India Independence Day
India Independence Day is observed annually as a national holiday in India commemorating the nation’s independence from British rule on 15 August 1947. India attained freedom following an independence movement noted for largely nonviolent resistance and civil disobedience led by the Indian National Congress. Independence coincided with the partition of India, in which the British Indian Empire was divided along religious lines into the Dominions of India and Pakistan; the partition was accompanied by violent riots and mass casualties.
Independence Day is a day when people pay homage to their leaders and those who fought for India’s freedom in the past. The period leading up to Independence Day is a time when major government buildings are illuminated with strings of lights and the tricolor flutters from homes and other buildings.
The struggle for India’s Independence began in 1857 with the Sepoy Mutiny in Meerut. Later, in the 20th century, the Indian National Congress and other political organizations, under the leadership of Mahatma Gandhi, launched a countrywide independence movement. Colonial powers were transferred to India on August 15, 1947.

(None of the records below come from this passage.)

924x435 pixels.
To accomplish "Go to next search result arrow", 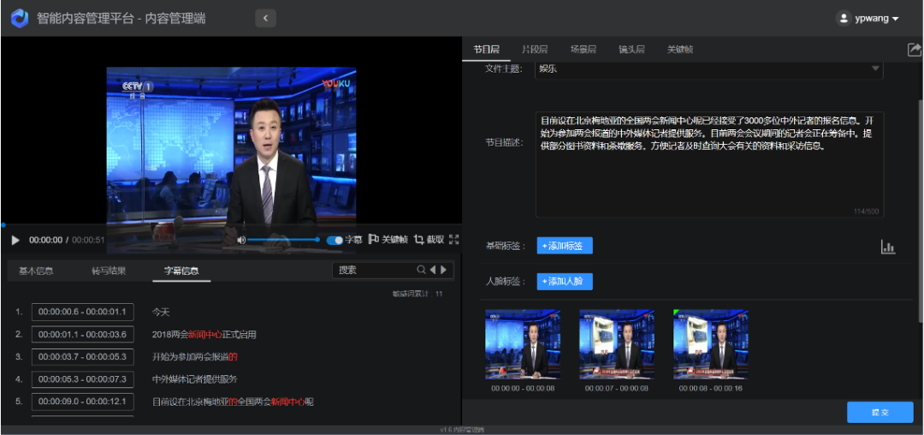I will 444,270.
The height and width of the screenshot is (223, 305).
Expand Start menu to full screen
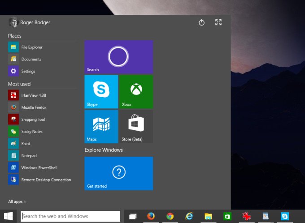pos(218,22)
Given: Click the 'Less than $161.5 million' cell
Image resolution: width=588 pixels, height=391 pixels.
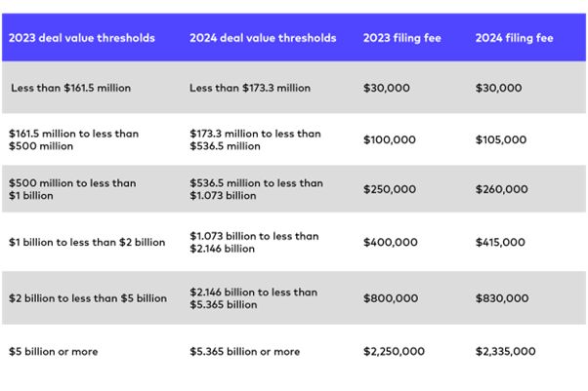Looking at the screenshot, I should [71, 88].
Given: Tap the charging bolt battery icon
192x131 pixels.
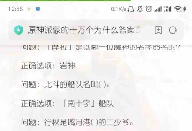Looking at the screenshot, I should [x=185, y=9].
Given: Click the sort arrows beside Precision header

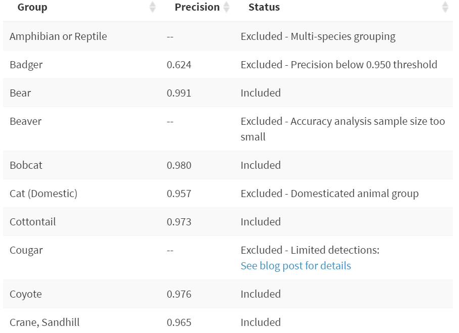Looking at the screenshot, I should pyautogui.click(x=226, y=7).
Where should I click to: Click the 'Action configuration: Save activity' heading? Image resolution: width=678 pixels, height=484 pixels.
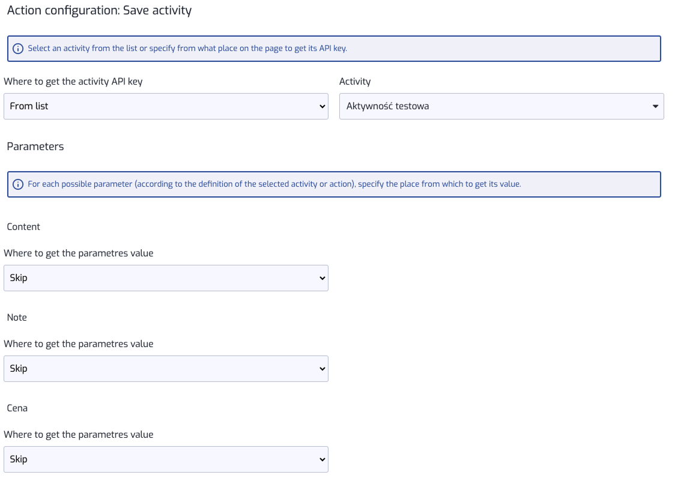(99, 11)
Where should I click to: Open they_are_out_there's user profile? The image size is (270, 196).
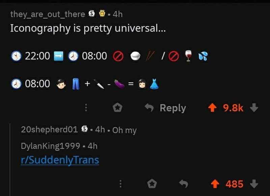point(48,14)
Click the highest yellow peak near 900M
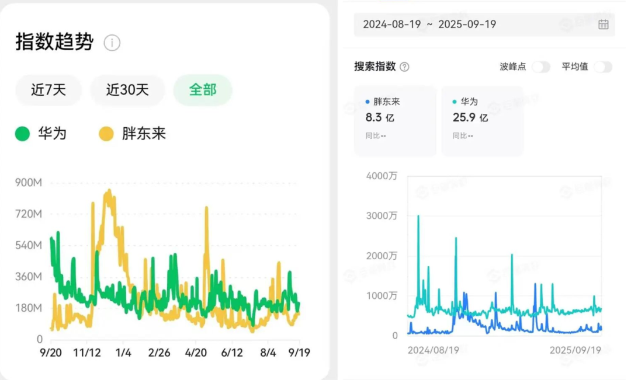 tap(108, 191)
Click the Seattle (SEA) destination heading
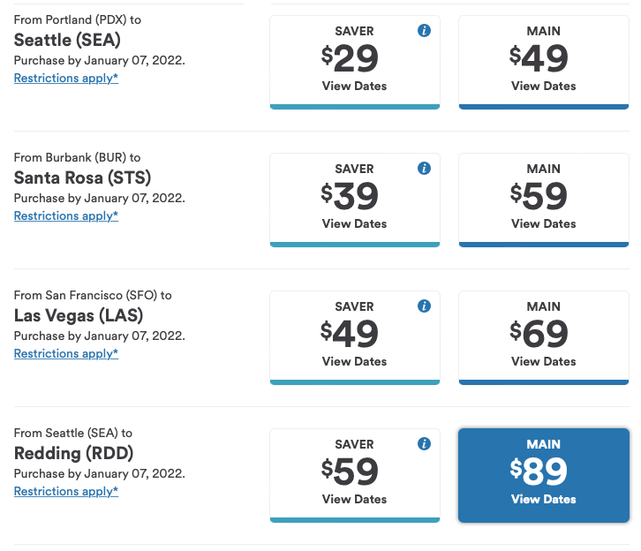The width and height of the screenshot is (641, 551). [67, 41]
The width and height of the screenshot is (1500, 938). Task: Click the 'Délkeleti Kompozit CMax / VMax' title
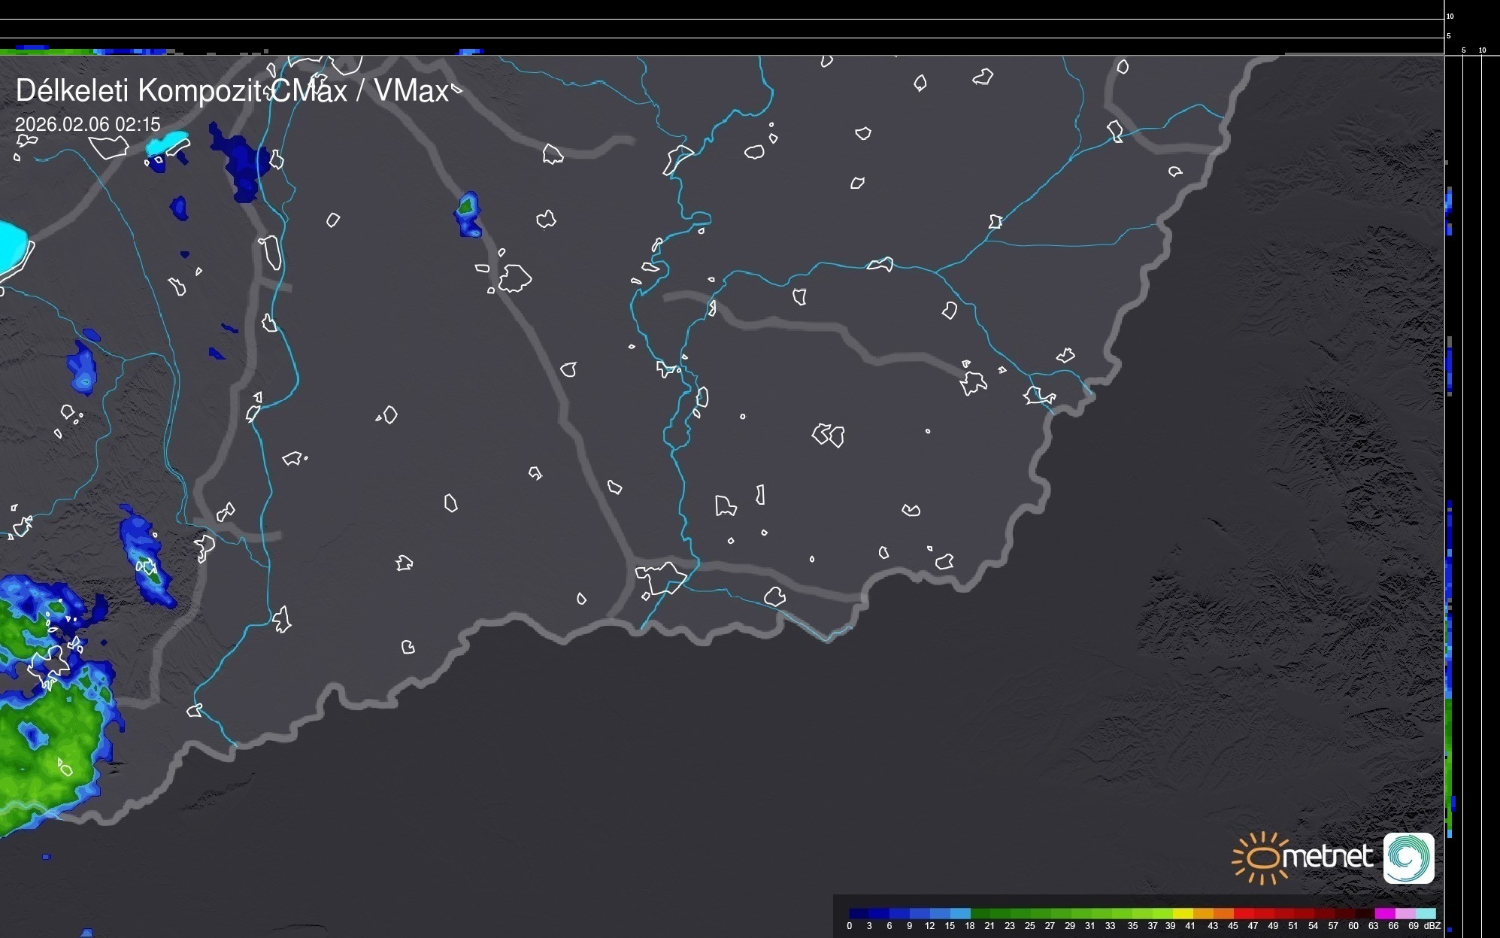(232, 91)
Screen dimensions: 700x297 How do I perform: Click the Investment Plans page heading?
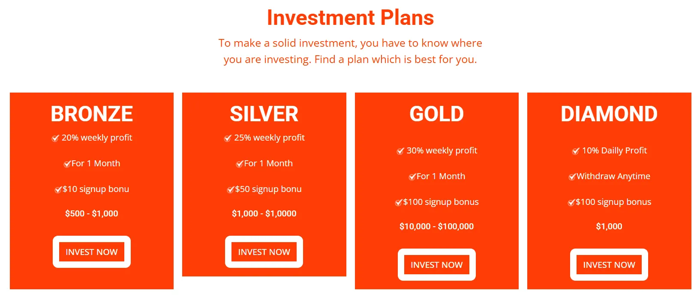pyautogui.click(x=350, y=18)
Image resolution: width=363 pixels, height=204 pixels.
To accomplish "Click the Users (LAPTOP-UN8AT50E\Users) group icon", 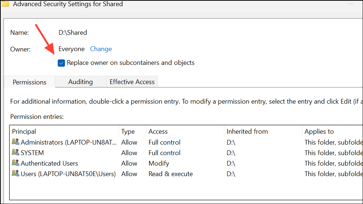I will click(x=16, y=174).
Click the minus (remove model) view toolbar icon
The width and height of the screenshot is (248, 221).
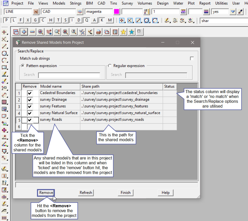point(32,32)
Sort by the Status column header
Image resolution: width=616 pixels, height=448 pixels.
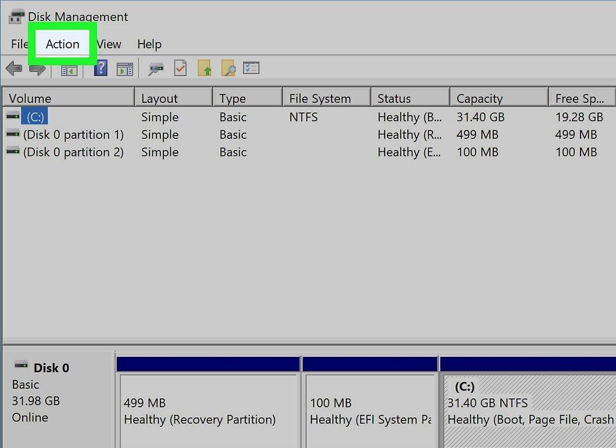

The Constituent Assembly, to who power was to be transferred, met to celebrate India’s independence at 11pm on August 14, 1947. India gained its liberty and became a free country at midnight between August 14 and August 15, 1947. It was then that the free India’s first prime minister Pandit Jawaharlal Nehru gave his famous “Tryst with Destiny” speech. People across India are reminded of the meaning of this event that it marked the start of a new era of deliverance from the British colonialism that took place in India for more than 200 years.